这种恐慌很陌生,就像是普通的阿拉伯数字正在变形旋转,熟悉的数字变成了陌生的线条,指鹿为马的荒诞,越是想尝试理解却越是无法理解。
向天歌晃了晃头,转动得很干涩。自己的脑子是一道丰盛的晚宴,而脖子是架着佳肴的餐架。
他抱着头,蹲在地上,三观尽毁,喃喃地说:“不,这简直……她……你……就像是一台,过于理智的机器。”
完全不在意情绪,一切只奔着解决问题的目标前去。
这样的存在,真的是人吗?
“于情而言,我刚才不应该说这种话。按照书上的步骤,最优的说法,是站在你的角度共情,安慰你,从中得到你的信任,再想着合作去解决问题。
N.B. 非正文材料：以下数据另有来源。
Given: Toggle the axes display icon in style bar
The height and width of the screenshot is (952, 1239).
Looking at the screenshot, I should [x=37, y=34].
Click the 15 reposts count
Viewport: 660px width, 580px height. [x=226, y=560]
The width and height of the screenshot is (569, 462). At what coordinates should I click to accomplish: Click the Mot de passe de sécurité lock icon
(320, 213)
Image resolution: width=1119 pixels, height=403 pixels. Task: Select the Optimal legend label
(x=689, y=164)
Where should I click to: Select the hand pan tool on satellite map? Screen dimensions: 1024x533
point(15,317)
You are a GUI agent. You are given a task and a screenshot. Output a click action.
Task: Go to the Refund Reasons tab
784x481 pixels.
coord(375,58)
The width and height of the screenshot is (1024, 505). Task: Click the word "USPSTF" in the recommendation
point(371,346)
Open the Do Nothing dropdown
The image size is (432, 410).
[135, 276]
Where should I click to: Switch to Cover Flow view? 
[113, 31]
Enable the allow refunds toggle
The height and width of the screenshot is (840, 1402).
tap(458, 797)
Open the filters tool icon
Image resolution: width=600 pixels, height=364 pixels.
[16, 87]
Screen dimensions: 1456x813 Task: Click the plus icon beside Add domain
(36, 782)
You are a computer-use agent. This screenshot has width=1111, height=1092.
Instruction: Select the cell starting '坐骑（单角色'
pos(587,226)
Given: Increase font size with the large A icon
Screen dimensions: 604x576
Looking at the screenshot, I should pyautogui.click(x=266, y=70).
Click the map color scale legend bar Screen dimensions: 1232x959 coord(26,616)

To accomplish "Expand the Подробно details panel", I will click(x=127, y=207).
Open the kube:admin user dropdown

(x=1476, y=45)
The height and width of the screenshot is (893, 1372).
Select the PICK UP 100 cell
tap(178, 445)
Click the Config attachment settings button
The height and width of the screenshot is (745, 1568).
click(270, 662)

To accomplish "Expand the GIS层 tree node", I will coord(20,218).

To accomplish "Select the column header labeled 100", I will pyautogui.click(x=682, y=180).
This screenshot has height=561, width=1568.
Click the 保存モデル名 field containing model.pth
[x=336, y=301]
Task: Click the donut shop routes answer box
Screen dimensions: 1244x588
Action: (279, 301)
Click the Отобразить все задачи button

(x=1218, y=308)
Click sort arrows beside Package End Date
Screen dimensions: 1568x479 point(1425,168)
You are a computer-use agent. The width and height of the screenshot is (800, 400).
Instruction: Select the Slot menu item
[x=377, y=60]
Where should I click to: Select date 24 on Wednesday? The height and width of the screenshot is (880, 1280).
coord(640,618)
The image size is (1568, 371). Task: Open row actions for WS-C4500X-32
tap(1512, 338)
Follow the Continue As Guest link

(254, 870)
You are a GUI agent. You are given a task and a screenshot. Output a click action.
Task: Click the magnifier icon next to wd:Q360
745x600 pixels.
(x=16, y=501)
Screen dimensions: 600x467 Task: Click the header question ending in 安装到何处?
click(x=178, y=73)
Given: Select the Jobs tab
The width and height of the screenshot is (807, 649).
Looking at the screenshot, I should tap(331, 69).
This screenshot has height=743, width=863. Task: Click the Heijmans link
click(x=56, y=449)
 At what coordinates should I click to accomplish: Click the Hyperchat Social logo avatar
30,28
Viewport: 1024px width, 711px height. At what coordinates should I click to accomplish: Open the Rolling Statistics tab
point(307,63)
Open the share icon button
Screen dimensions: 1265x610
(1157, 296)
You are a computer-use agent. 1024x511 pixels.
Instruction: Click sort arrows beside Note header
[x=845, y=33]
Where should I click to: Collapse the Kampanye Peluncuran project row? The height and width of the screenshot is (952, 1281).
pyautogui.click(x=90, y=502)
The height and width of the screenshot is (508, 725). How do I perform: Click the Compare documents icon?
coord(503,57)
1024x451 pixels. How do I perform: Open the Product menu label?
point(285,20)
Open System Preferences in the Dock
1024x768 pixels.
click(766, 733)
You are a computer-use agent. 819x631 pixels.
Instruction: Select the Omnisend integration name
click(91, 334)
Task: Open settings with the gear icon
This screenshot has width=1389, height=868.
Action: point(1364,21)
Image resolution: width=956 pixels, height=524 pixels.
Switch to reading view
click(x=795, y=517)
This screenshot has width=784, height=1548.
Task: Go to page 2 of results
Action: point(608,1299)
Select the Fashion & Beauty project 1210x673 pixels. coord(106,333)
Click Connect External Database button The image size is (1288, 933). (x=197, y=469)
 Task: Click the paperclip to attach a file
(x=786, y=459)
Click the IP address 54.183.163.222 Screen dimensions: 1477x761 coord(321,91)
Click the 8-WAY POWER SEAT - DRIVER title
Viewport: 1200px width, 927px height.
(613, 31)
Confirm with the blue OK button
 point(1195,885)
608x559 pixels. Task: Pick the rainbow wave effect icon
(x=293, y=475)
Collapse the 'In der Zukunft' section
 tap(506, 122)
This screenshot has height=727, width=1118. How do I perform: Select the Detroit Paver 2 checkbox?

”今浅像是才意识到自己话里的不对劲,可此时改口为时已晚,她看起来也丝毫没有抱歉的心思。
向天歌沉默不语。
“可是,这并不能最快地解决问题。闻啼撑不了太久,而我确实不能让怪谈的力量壮大。”今浅很坦诚,说,“与其让你误以为我是懂你的人,倒不如一开始就把我们之间的矛盾和差异摊开来说清楚。这样大家都省事,不用互相猜忌。”
今浅的想法很简单。
她要活下来。
她只是个刚结束高考的毕业生,一个进城打工的乡下人。
她自知天资不够,并没有想做那种创业成功、成为世界首富的美梦。
今浅的梦想,和无数普通人的梦想一样,过着平常的日子,做着日复一日的工作。最好再攒到一定积蓄,在城里买一套房子,把爸爸妈妈接来城里住着。
可惜,怪谈的出现打破了她的‘梦想’。
她讨厌这种突如其来的意外,讨厌这种强制她去死的发展。
既然怪谈和其中的鬼怪就像在玩弄她一样,妄图随意处置她的生死,那么她稍微反抗一下,让它们难受一会儿,也不过分吧。
“你还挺残忍的。”向天歌说,“这种残忍,让我开始怀疑我的行为是否正确,我……我是不是也很残忍……”
今浅说:“我只是没有体会过你的痛苦,所以说的话有种袖手旁观的冷漠。说不定,等我经历了类似的事情,我也会黑化,做出的事情比你还要极端。”
书上说了,未经他人苦,莫劝他人善。
“不,你不会的。”向天歌白着脸,但还是撑着力气摇头,低声说,“像你这样的人,到底是该庆幸你接受的是正常教育呢,还是该遗憾你没有投靠反.社会的组织呢……”
“你有自己评价和选择的权利。”今浅说,“如果你要终止和我的合作,我也不会觉得意外。”
今浅在提醒向天歌,之前在肢体小树林时,两人定下的约定。
“那倒没有,我并不想终止合作。像你这样坦诚的人,已经不多见。没人会拒绝一个诚实的合作对象。更何况,改变世界,这种解法是我以前从没有考虑过的。但这并不代表我会放弃我的计划。”向天歌暗示。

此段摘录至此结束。